30 September, 2016

Timber! How to navigate a tree

Imagine you want to cut down a single, very tall tree. How does it work? How do you do it safely, without damaging surrounding trees, and in a way that allows the lumber to be put to use when all is said and done?

When the opportunity to witness just such an adventure came across my radar, I jumped on it. I've always enjoyed watching people work, and this was a great chance to see someone work in a way that was completely different from what I'm used to.

Mark (bottom, in the photo) owns land somewhere in the forests of the Santa Cruz mountains. As part of a road rerouting project, he brought in his friend Matthew (top; a professional arborist) to cut down what we would later discover to be a 200-foot-tall Redwood tree. Mark mentioned that he plans to use his small sawmill to mill the logs from the tree into lumber, and to use the lumber to build a deck for a house overlooking the site.
As with a lot of work projects, the most important aspects of a job like this are tools and infrastructure. You have to be able to move around, you have to be able to move your tools around, and you have to be able to put those tools to use.

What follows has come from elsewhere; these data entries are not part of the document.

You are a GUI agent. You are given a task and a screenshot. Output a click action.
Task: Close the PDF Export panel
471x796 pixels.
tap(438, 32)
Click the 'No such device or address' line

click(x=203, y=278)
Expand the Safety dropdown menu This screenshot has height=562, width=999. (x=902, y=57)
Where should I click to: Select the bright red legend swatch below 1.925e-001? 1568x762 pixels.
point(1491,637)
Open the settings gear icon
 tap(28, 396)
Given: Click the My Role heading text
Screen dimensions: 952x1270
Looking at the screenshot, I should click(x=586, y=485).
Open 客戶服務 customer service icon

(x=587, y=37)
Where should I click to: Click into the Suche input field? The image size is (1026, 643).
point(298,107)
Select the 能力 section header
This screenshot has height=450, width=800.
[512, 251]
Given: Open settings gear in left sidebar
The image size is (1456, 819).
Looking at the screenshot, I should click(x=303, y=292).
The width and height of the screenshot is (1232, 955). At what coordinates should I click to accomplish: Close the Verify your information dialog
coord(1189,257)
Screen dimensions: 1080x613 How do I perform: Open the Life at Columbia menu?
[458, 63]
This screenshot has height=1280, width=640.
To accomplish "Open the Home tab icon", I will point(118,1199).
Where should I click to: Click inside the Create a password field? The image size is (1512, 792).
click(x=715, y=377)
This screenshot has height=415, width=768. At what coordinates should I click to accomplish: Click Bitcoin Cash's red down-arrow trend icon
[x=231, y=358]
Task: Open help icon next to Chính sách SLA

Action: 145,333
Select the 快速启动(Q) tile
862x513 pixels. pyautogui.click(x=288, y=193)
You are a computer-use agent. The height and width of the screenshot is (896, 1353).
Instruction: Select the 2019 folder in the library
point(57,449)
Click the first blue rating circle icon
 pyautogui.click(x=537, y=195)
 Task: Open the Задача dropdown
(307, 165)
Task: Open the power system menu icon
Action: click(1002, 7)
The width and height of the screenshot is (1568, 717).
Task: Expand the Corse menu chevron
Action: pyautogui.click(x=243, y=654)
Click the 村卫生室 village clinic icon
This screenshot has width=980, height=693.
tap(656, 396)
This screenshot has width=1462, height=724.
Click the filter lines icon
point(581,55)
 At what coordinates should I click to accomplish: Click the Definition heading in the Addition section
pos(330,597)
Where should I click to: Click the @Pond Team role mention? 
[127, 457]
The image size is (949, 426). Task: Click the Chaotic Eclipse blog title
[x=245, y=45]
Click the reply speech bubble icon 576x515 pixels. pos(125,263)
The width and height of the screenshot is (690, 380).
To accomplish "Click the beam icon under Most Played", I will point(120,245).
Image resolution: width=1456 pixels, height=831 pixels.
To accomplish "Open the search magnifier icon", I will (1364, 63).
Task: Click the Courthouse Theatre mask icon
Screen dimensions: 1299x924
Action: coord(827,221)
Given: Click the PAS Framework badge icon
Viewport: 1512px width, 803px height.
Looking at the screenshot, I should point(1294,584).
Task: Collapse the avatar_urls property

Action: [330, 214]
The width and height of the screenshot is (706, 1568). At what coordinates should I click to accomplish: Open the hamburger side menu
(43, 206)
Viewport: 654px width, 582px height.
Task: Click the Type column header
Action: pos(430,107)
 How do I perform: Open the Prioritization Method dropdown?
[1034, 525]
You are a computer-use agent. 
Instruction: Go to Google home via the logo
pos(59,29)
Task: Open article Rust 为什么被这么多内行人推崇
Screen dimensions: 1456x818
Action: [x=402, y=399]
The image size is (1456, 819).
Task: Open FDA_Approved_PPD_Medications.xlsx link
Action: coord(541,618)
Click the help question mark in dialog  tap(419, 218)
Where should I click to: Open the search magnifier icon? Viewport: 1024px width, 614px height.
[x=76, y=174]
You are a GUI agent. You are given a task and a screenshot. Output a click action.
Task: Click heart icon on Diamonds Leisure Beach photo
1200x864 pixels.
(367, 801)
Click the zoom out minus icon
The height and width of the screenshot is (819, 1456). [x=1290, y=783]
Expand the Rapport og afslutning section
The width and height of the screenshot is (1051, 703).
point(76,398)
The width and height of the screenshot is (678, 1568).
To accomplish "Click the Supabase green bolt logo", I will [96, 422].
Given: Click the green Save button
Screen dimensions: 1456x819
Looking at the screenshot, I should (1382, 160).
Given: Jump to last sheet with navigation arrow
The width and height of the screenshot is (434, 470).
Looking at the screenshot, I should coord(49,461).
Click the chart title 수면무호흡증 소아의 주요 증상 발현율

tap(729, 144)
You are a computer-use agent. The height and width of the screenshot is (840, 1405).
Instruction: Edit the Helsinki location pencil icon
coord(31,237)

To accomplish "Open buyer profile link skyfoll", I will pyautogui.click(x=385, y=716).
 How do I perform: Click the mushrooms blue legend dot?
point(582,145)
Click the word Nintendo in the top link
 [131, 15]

In the photo, Matthew continues climbing after setting a rope 75 feet above the ground. The rope gave him a handy re-belay (aka rope transfer) point, in case his fixed top rope ended up too short to reach all the way to the ground.
On previous days, Matthew had cleared out some of the lower-hanging limbs on the tree. This particular day, he would essentially climb the full tree twice. On his first pass up, he finished off the limb removal, followed by a lunch and rest break back at ground level. He rigged a 2-to-1 rope system for the top half of the descent/ascent — he would climb twice as much rope to travel a given distance, but he'd only need to use half as much force.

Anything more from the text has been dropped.